**Actions to take**:
**A.** In the podcast description, which companies does Michael Joseloff's media background span?
**B.** Reproduce the portion of the podcast description between "1. Storytelling as" and "what comes next.", inclusive.

**Excerpt**:
....
From Media to Mission: Michael Joseloff on Storytelling and Change at the AAA

Recorded live at Legalweek 2025, and released now as a summer episode, this conversation explores why the American Arbitration Association created the role of Chief Marketing Officer (CMO), and what that move signals about the organization's forward-looking strategy. Bridget and Zach speak with Michael Joseloff, the AAA’s newly appointed CMO, whose distinguished media career sharpened his belief that powerful storytelling is foundational to modern marketing. With a background spanning Paramount/CBS and Fortune, Joseloff brings a fresh perspective to legal marketing—one rooted in strategy, storytelling, and building trust. 

At the AAA, Joseloff is tasked with refining, elevating, and strategically sharing the organization’s mission. His work marks a decisive next chapter: using narrative as a tool for trust, engagement, and purpose.

Key Takeaways 

  1. Storytelling as Strategic Marketing: Michael’s background in media taught him that how a brand’s story is told can define how it’s understood. Now at the AAA, he plans to bring that same strategic clarity to sharing the organization’s mission and building alignment, trust, and relevance among legal professionals, businesses, and consumers alike. For a nearly century-old organization, storytelling isn’t just about brand building—it’s about strategic positioning for what comes next.
....
**Raw records**:
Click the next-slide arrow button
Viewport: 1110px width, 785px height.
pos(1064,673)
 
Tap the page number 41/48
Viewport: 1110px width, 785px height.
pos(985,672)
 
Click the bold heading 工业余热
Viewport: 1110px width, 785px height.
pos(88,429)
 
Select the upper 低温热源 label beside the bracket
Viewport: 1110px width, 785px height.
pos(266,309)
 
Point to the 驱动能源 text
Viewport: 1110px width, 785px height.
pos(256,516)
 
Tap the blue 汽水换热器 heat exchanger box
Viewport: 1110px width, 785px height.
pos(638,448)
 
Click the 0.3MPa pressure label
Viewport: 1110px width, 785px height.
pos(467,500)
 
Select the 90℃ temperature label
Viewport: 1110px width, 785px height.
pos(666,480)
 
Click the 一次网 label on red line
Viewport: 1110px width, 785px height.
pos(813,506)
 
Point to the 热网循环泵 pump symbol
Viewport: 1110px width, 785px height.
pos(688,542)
....
**Solutions to the problems**:
**A.** Paramount/CBS and Fortune.

**B.**
1. Storytelling as Strategic Marketing: Michael’s background in media taught him that how a brand’s story is told can define how it’s understood. Now at the AAA, he plans to bring that same strategic clarity to sharing the organization’s mission and building alignment, trust, and relevance among legal professionals, businesses, and consumers alike. For a nearly century-old organization, storytelling isn’t just about brand building—it’s about strategic positioning for what comes next.